MIC-DKFZ / medicaldetectiontoolkit

The Medical Detection Toolkit contains 2D + 3D implementations of prevalent object detectors such as Mask R-CNN, Retina Net, Retina U-Net, as well as a training and inference framework focused on dealing with medical images.
Apache License 2.0
1.31k stars 297 forks source link

Dataloader in lidc_exp #12

Closed DevinCheung closed 5 years ago

DevinCheung commented 5 years ago

What is the format of the input in lidc_exp? I followed preprocessing.py, and set my dataset folder as :

path/to/dataset/pp_norm/xxxxxx_img.npy path/to/dataset/pp_norm/xxxxxx_rois.npy ... ... path/to/dataset/pp_norm/info_df.pickle

However, when I run the training, the program got struck at exec.py: batch = next(batch_gen['train']). There should be some bugs when I prepared my input. Hope to get some help, thanks!

octaviomtz commented 5 years ago

Hi @DevinCheung , I have the same problem that you mention. Did you find out what was the issue or how to solve it?

DevinCheung commented 5 years ago

@octaviomtz I have managed to run the code.
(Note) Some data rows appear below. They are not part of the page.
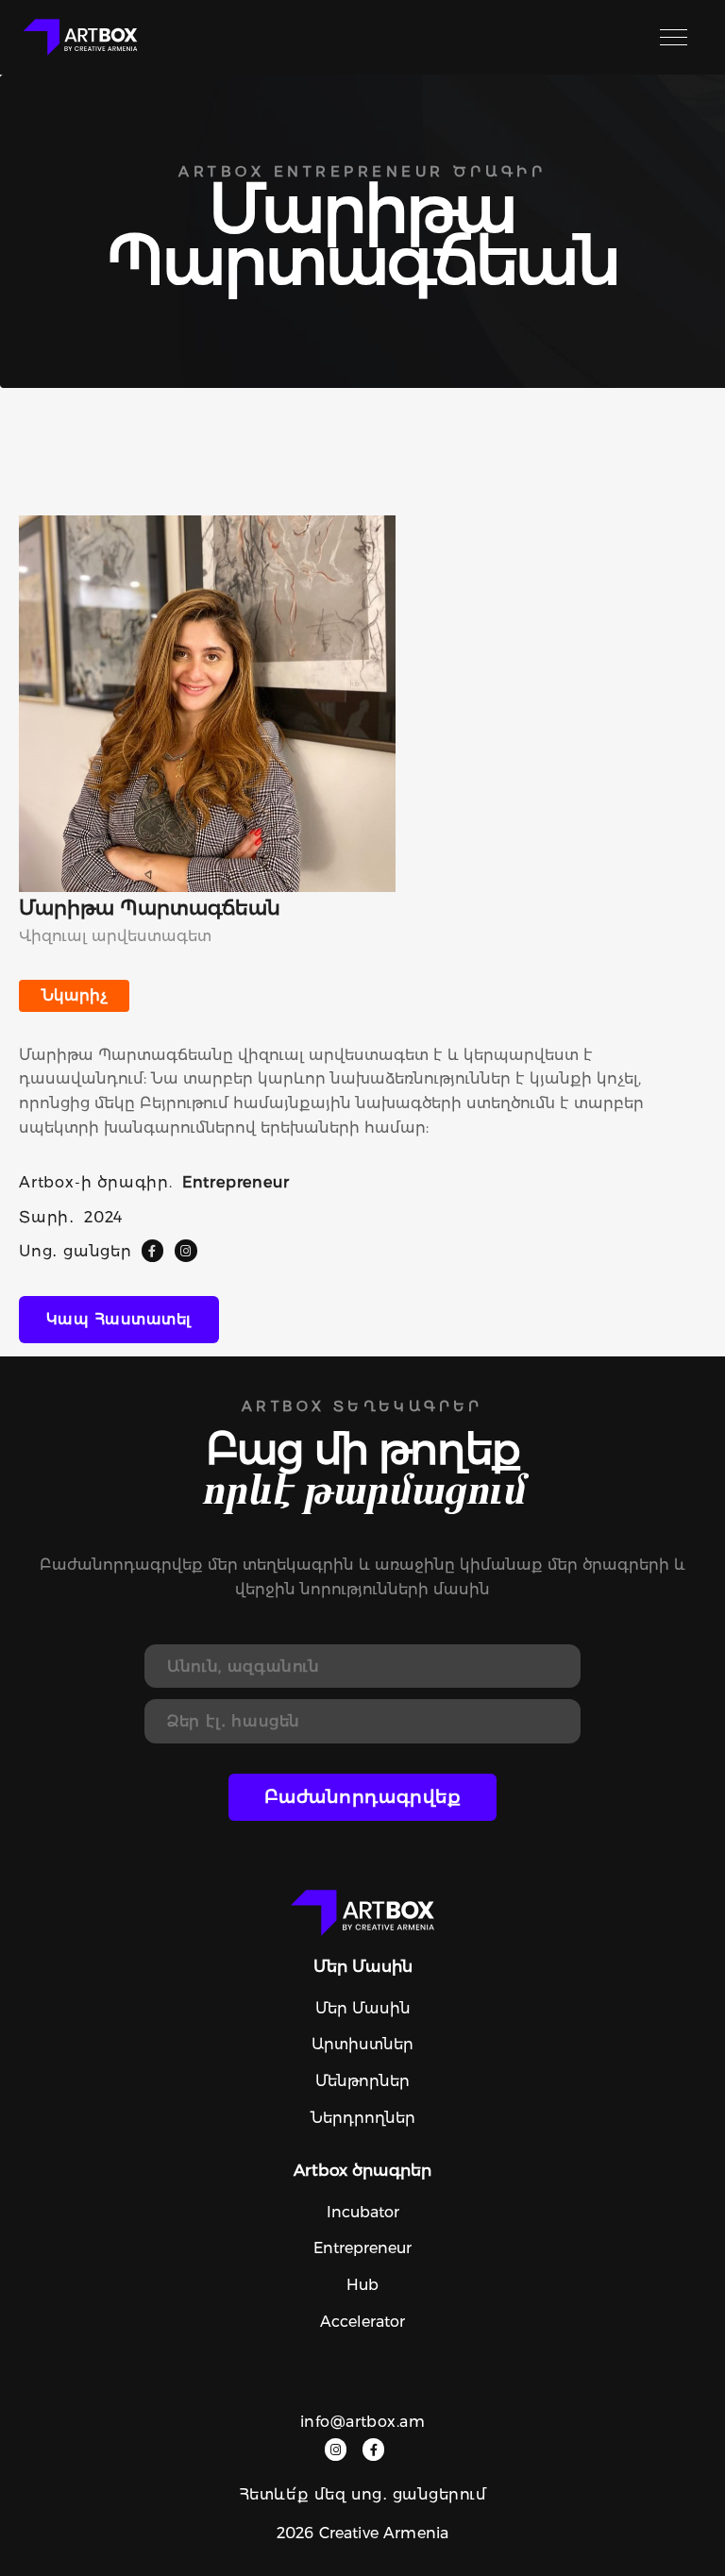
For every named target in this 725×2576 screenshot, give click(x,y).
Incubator (363, 2212)
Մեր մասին (363, 2008)
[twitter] (185, 1250)
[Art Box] (80, 37)
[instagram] (335, 2449)
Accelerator (362, 2322)
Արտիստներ (362, 2044)
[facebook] (152, 1250)
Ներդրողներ (363, 2118)
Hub (362, 2285)
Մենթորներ (362, 2081)
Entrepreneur (362, 2248)
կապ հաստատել (119, 1319)
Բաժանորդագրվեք (363, 1797)
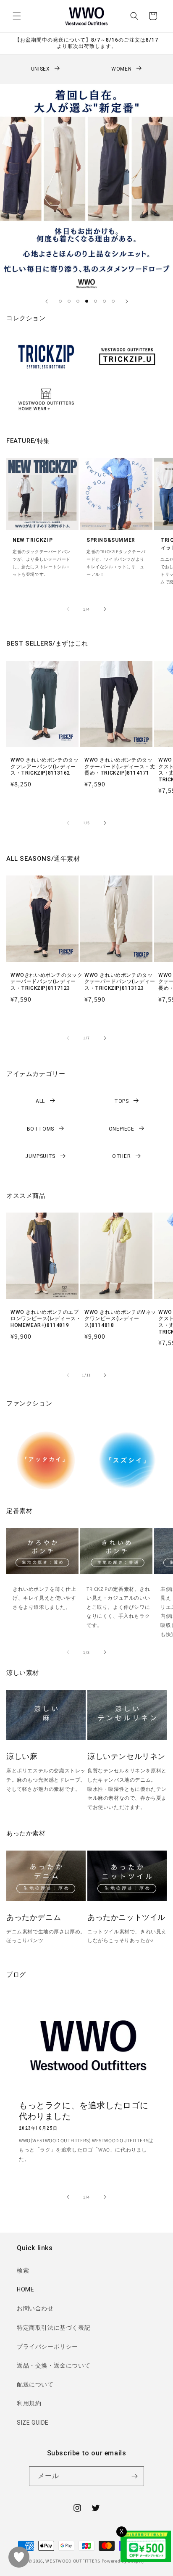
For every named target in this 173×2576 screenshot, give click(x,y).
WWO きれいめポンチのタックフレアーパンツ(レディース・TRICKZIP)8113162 (44, 766)
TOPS (121, 1101)
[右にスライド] (105, 609)
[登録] (134, 2476)
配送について (35, 2384)
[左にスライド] (68, 609)
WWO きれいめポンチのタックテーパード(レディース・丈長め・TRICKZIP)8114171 (119, 766)
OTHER (121, 1156)
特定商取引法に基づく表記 (53, 2327)
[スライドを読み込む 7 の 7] (113, 301)
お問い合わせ (35, 2308)
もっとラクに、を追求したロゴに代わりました (84, 2110)
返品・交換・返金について (53, 2365)
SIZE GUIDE (33, 2422)
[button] (17, 16)
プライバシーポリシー (47, 2346)
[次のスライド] (127, 301)
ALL (40, 1101)
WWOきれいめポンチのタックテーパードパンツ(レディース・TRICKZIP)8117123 (46, 981)
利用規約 (29, 2403)
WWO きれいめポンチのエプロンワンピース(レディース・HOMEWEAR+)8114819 (45, 1318)
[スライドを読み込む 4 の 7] (86, 301)
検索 (23, 2270)
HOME (25, 2289)
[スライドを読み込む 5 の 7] (95, 301)
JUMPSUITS (40, 1156)
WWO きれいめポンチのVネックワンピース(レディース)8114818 (120, 1318)
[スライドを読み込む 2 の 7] (69, 301)
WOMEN (121, 69)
Can you make a specific description about you problem?

wgs123 commented 5 years ago

Can you run the preprocessing.py ? What files I need?

pfjaeger commented 5 years ago

see here: https://github.com/pfjaeger/medicaldetectiontoolkit/issues/2

wgs123 commented 5 years ago

I copy the code and make the characteristics.csv, In the preprocessing.py df = pd.read_csv(os.path.join('C\', 'characteristics.csv'), sep=';') df = df[df.PatientID == pid] the PatientID is not in characteristics.csv

pfjaeger commented 5 years ago

what does your characteristics.csv look like?
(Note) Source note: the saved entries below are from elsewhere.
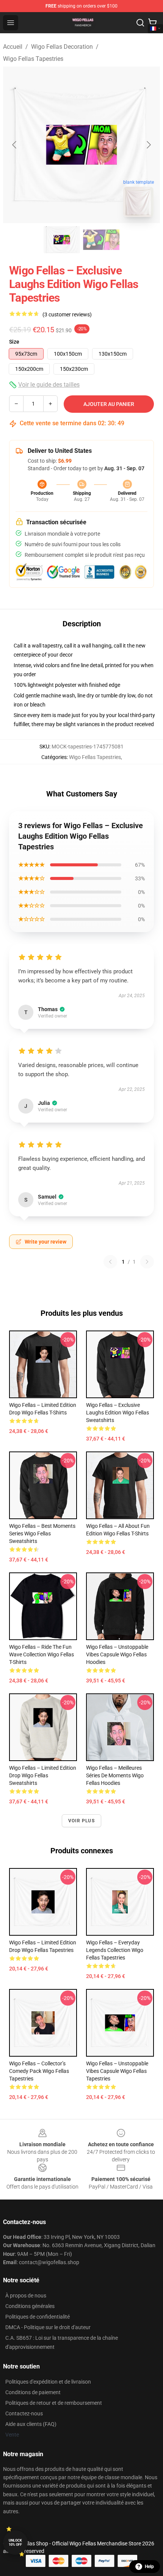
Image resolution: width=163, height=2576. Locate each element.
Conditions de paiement (33, 2392)
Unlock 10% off (15, 2543)
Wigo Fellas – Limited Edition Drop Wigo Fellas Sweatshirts (42, 1775)
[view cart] (152, 22)
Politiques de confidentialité (37, 2317)
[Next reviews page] (147, 1262)
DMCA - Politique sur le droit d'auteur (48, 2327)
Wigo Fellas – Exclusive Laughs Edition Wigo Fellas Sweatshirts (117, 1412)
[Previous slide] (15, 145)
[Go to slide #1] (62, 239)
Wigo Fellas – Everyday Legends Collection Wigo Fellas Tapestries (114, 1950)
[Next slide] (148, 145)
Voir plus (81, 1820)
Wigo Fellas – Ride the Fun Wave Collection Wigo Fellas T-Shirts (41, 1654)
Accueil (12, 46)
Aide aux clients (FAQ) (30, 2424)
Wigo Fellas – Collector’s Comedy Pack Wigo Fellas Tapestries (39, 2071)
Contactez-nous (24, 2413)
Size (14, 342)
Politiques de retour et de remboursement (53, 2403)
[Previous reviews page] (110, 1262)
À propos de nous (25, 2296)
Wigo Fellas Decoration (62, 46)
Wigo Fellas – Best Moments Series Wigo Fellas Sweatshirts (42, 1533)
wgs123 commented 5 years ago

The first row like 0078a;0;anonymous;00000000;-1;-1;-1;-1;-1;-1;-1;-1;-1

pfjaeger commented 5 years ago

0078a is the PatientID. Is there no header in your file?
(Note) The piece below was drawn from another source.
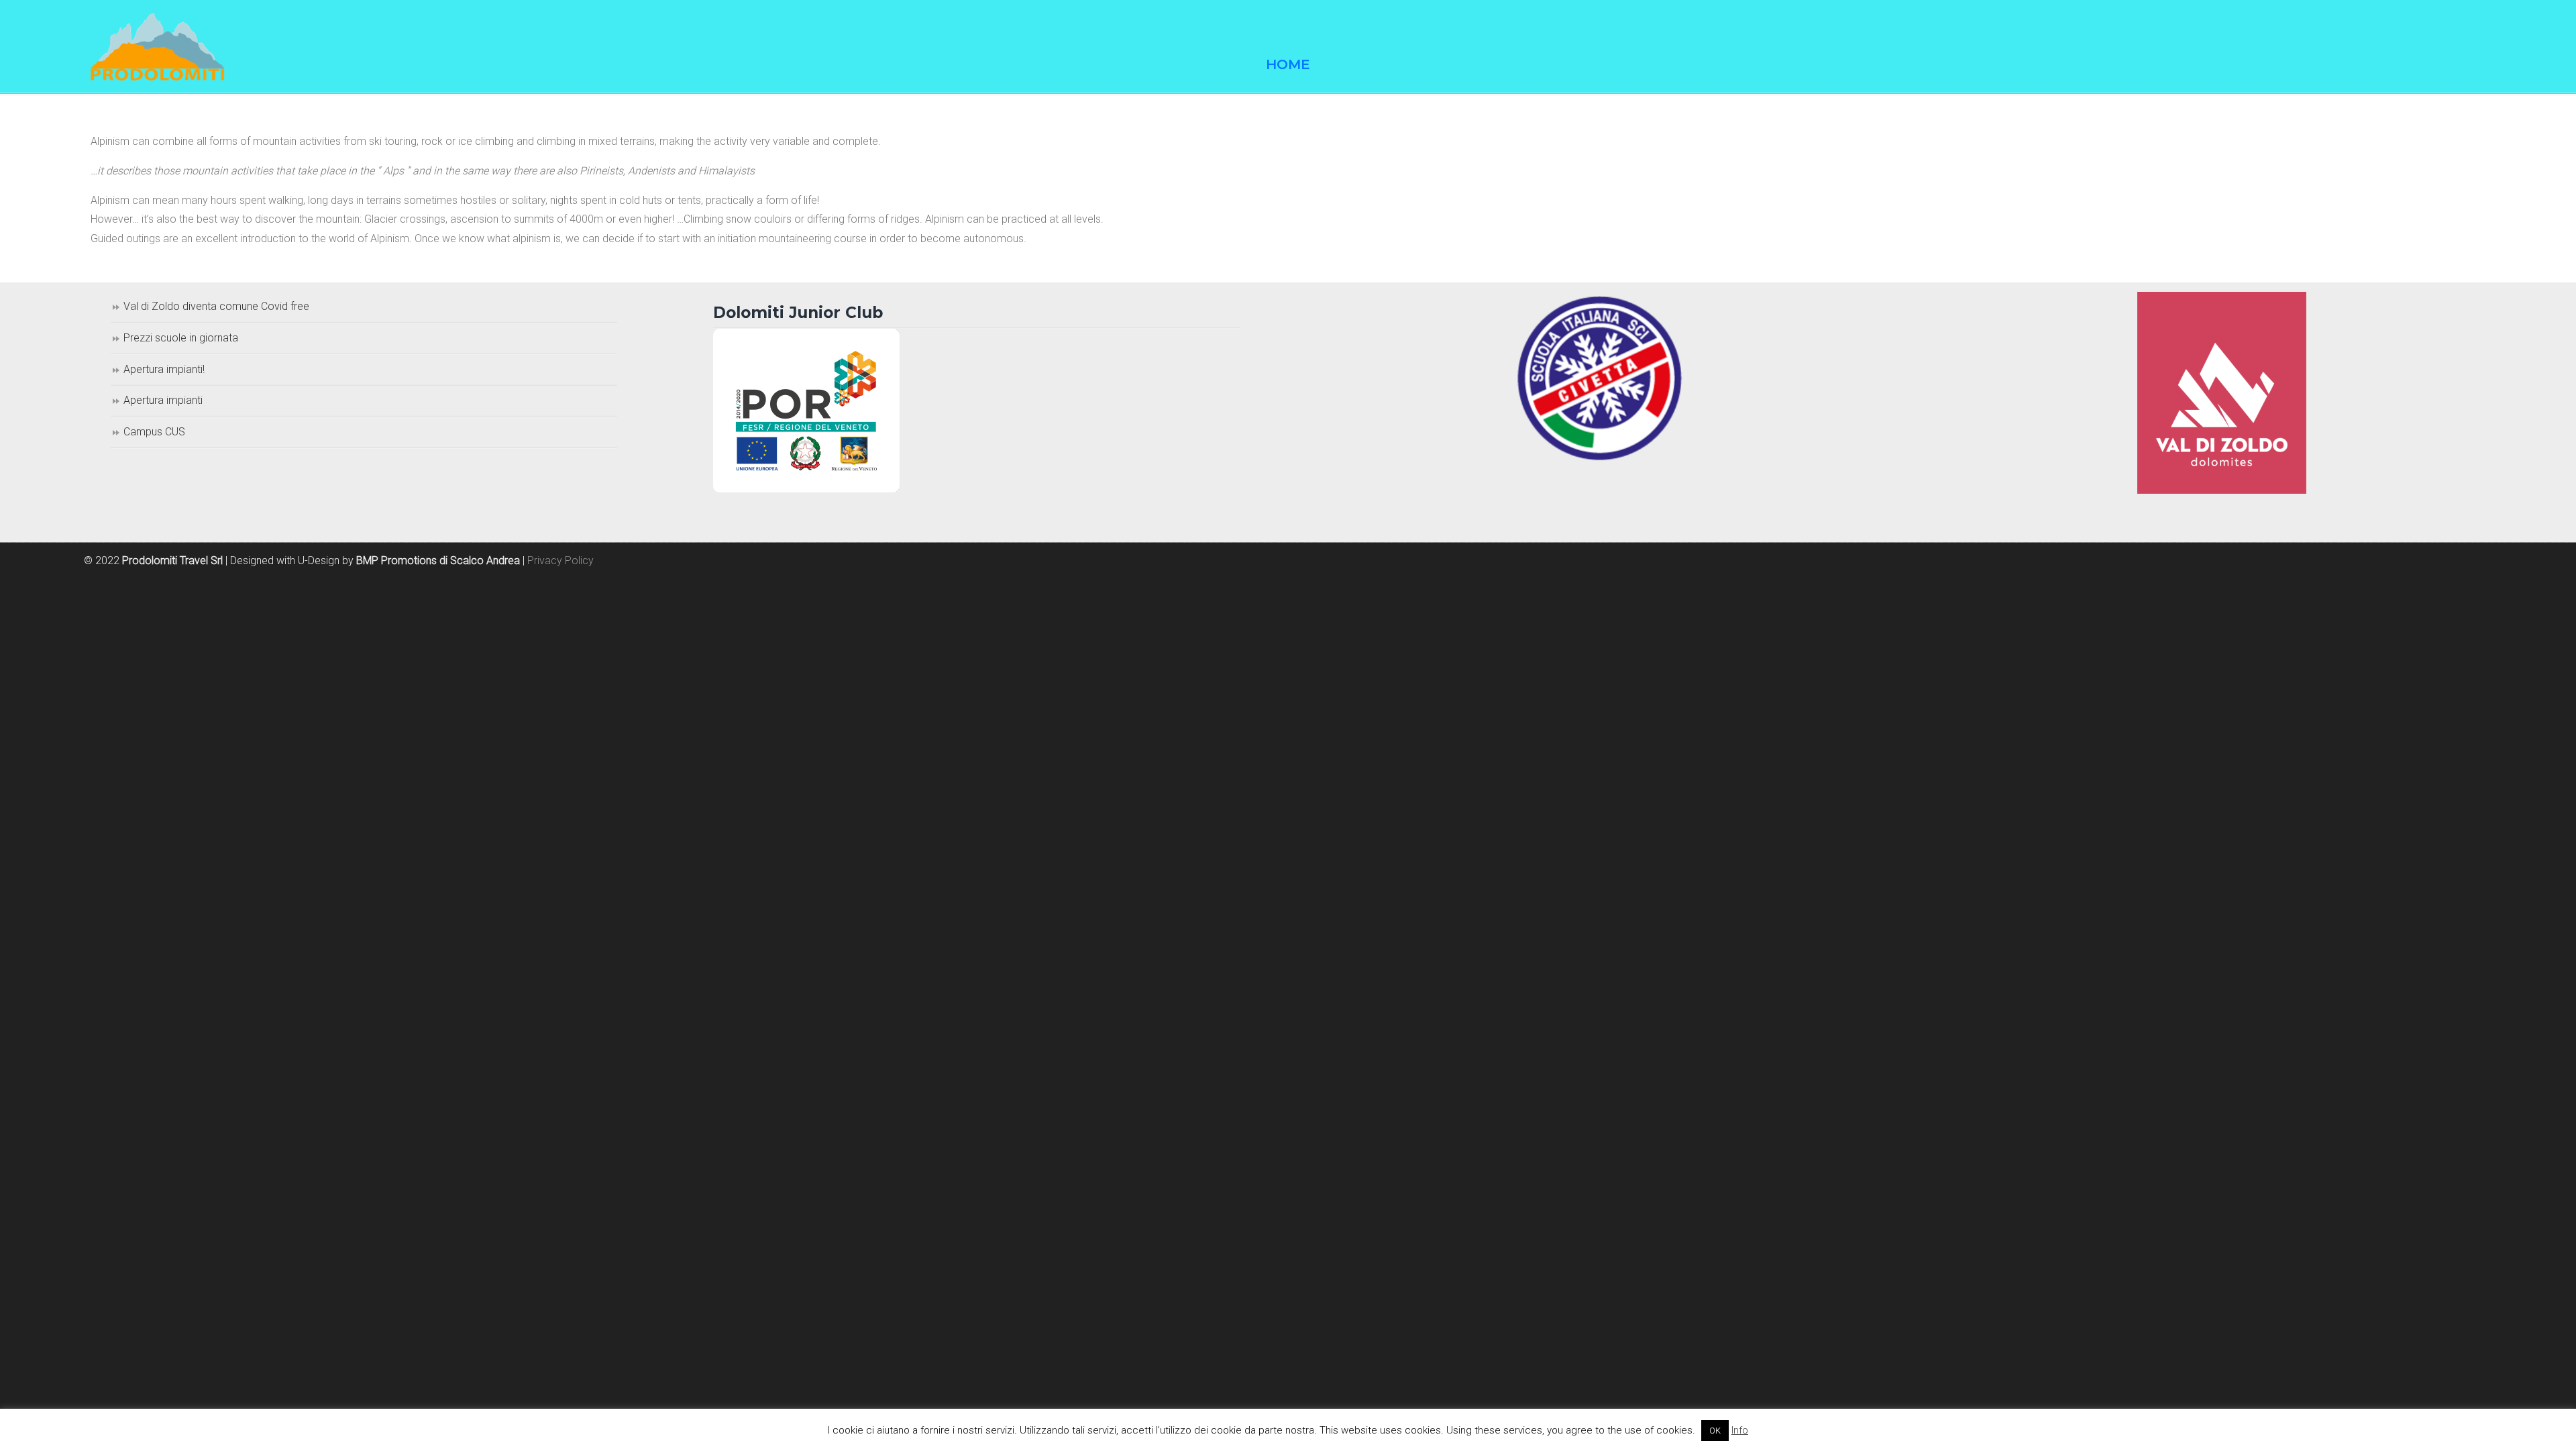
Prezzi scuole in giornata (180, 337)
wgs123 commented 5 years ago

Yes,and I run #2 code , but there is no header in my file

wgs123 commented 5 years ago

And I would like to know the header

pfjaeger commented 5 years ago

Ok thanks for reporting, I will check back with my colleague , who wrote the data conversion. As a quick fix for you, this is the header of characteristics.csv:

PatientID;SessionID;Radiologist;NoduleID;Subtlety;InternalStructure;Calcification;Sphericity;Margin;Lobulation;Spiculation;Texture;Malignancy

pfjaeger commented 5 years ago

The data conversion tools have been updated and the header is now produced by default, apologies for the confusion

ivanwilliammd commented 5 years ago

Ok thanks for reporting, I will check back with my colleague , who wrote the data conversion. As a quick fix for you, this is the header of characteristics.csv:

PatientID;SessionID;Radiologist;NoduleID;Subtlety;InternalStructure;Calcification;Sphericity;Margin;Lobulation;Spiculation;Texture;Malignancy

Hi Sir Paul @pfjaeger, for the updated data conversion tools code from https://github.com/MIC-DKFZ/LIDC-IDRI-processing/tree/v1.0.1 actually generated different multiple-repeated header for non-fully downloaded LIDC dataset (in my case, I only download 10 LIDC dataset) The header generated are :

Patient_ID;Session_ID;Radiologist;Nodule_Str;subtlety;internalStructure;calcification;sphericity;margin;lobulation;spiculation;texture;malignancy

renxx08 commented 5 years ago

@DevinCheung I met the same problem. When I excuted the 'python exec.py --mode train --exp_source experiments/my_experiment --exp_dir path/to/experiment/directory' . I aslo got struck at exec.py: batch = next(batch_gen['train']). The terminal show that 'starting training epoch 1'. Could you please tell me how to solve this problem?

pfjaeger commented 5 years ago

I assume you are stuck here: dataloader_utils/get_class_balanced_patients Are you sure there is at least one training instance present of each class in your training data? I will add a warning in the next commit.

pfjaeger commented 5 years ago

or do you have less than 2 foreground classes? if yes, then do not use this function.